What is expected:
Could you give back the listing below exactly, every line included?
::::::::
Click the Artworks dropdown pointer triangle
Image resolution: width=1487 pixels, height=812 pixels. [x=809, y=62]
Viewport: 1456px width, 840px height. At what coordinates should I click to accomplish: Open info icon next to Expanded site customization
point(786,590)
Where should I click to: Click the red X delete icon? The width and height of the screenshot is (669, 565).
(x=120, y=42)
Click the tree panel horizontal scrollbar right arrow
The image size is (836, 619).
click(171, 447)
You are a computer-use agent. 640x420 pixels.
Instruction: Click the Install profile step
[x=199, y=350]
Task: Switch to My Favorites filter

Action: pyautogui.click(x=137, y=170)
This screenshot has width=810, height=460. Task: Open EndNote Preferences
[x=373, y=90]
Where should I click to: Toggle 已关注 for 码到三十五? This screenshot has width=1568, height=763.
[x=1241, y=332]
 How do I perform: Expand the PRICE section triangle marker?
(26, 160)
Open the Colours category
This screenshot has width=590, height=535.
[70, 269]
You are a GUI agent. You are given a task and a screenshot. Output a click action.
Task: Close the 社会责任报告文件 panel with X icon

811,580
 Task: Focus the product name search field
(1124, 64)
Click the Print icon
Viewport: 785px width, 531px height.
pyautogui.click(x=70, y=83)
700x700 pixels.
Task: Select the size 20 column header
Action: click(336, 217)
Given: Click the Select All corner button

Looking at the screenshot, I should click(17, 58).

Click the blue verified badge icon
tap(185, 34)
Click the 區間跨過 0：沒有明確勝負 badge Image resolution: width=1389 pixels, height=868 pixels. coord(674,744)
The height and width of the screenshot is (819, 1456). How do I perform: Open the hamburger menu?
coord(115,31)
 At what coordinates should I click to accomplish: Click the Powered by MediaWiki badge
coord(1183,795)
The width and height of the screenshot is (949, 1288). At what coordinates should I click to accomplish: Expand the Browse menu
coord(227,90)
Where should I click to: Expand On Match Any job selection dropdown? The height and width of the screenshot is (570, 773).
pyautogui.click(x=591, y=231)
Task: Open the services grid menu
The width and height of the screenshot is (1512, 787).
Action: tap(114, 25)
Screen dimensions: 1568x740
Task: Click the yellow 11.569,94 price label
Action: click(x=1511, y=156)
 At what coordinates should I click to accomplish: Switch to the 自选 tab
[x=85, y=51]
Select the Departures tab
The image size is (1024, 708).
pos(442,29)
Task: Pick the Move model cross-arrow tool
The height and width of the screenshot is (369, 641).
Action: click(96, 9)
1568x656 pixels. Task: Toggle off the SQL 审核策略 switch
::::::::
Task output:
Click the Artworks dropdown pointer triangle
Image resolution: width=1487 pixels, height=812 pixels. [x=809, y=62]
Viewport: 1456px width, 840px height. At what coordinates should I click to accomplish: Open info icon next to Expanded site customization
point(786,590)
Where should I click to: Click the red X delete icon? The width and height of the screenshot is (669, 565).
(x=120, y=42)
Click the tree panel horizontal scrollbar right arrow
The image size is (836, 619).
click(171, 447)
You are a computer-use agent. 640x420 pixels.
Instruction: Click the Install profile step
[x=199, y=350]
Task: Switch to My Favorites filter

Action: pyautogui.click(x=137, y=170)
This screenshot has width=810, height=460. Task: Open EndNote Preferences
[x=373, y=90]
Where should I click to: Toggle 已关注 for 码到三十五? This screenshot has width=1568, height=763.
[x=1241, y=332]
 How do I perform: Expand the PRICE section triangle marker?
(26, 160)
Open the Colours category
This screenshot has width=590, height=535.
[70, 269]
You are a GUI agent. You are given a task and a screenshot. Output a click action.
Task: Close the 社会责任报告文件 panel with X icon

811,580
 Task: Focus the product name search field
(1124, 64)
Click the Print icon
Viewport: 785px width, 531px height.
pyautogui.click(x=70, y=83)
700x700 pixels.
Task: Select the size 20 column header
Action: click(336, 217)
Given: Click the Select All corner button

Looking at the screenshot, I should click(17, 58).

Click the blue verified badge icon
tap(185, 34)
Click the 區間跨過 0：沒有明確勝負 badge Image resolution: width=1389 pixels, height=868 pixels. coord(674,744)
The height and width of the screenshot is (819, 1456). How do I perform: Open the hamburger menu?
coord(115,31)
 At what coordinates should I click to accomplish: Click the Powered by MediaWiki badge
coord(1183,795)
The width and height of the screenshot is (949, 1288). At what coordinates should I click to accomplish: Expand the Browse menu
coord(227,90)
Where should I click to: Expand On Match Any job selection dropdown? The height and width of the screenshot is (570, 773).
pyautogui.click(x=591, y=231)
Task: Open the services grid menu
The width and height of the screenshot is (1512, 787).
Action: tap(114, 25)
Screen dimensions: 1568x740
Task: Click the yellow 11.569,94 price label
Action: click(x=1511, y=156)
 At what coordinates should I click to accomplish: Switch to the 自选 tab
[x=85, y=51]
Select the Departures tab
The image size is (1024, 708).
pos(442,29)
Task: Pick the Move model cross-arrow tool
The height and width of the screenshot is (369, 641).
Action: click(96, 9)
1568x656 pixels. Task: Toggle off the SQL 审核策略 switch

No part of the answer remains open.